I will not say I do not still have moments of insecurity. I do, but I quickly remind myself that my success as a parent is not based upon how smart my kids appear by a test or a GPA; how my kids behave on their hard days; or how many ‘time outs’ I have to give myself a day.
I am a good mom because I love my kids, and I give them everything I have. Period.
But the one thing I will try my hardest to no longer give them is my loud voice.
So take time for yourself and figure out what is the driving force to those triggers. If your kids aren’t ‘Johnny on the spot’ when you call them, why does that upset you?
If your kids argue with your rules, why does that grind your gears?

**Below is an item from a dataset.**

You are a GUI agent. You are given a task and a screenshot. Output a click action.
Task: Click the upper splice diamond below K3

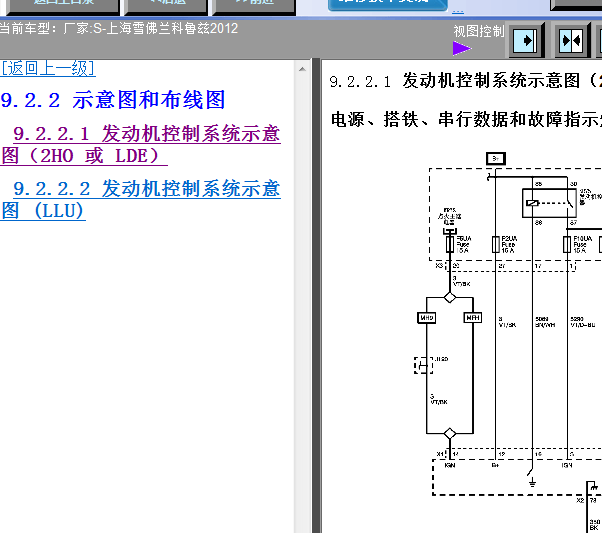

It usually is based around a hidden fear we carry. Figure out what that fear is and put it to rest. If you are focusing on building a positive relationship with your child every day (even on the hard days filled with many imperfections from both sides) then you are giving it all you have and that is what matters!
The 2-Minute Action Plan for Fine Parents
For a quick moment of reflection, let’s look at how the yelling that happens in our homes…
- Do you recognize your triggers when they are starting to surface? If so, do you give yourself a brief break to collect your thoughts?
- Do you try controlling your tone when you feel like yelling (e.g., say try whispering instead)?
- Do your kids understand how you feel in those moments when you raise your voice? Or do they just feel like you are flipping your lid again and completely block you out?
- Do you understand why you yell and how you can stop it?
The Ongoing Action Plan for Fine Parents
Over the next week, I’d say you’ll run into a time when you’ll want to yell. Pay attention to those moments.
Figure out what your triggers are and write them down. It helps to be able to physically look at things some times. Examine them and figure out if there is a way you can change the routine in your home to avoid them.
Talk to your kids about how you are feeling. Kids are very smart and caring. They might surprise you with the solutions they come up with.
Finally, take the time to reflect. Figure out what your driving force behind yelling is and toss it.
Most importantly, if you slip up and yell, don’t give up! Yelling is a habit. It takes a lot of control and effort to overcome it. Just keep trying and eventually you will realize that your moments of yelling will become fewer. You are still human, and you will still become frustrated. Learning how to handle our frustration in a different way is the key to kicking yelling out of relationships for good!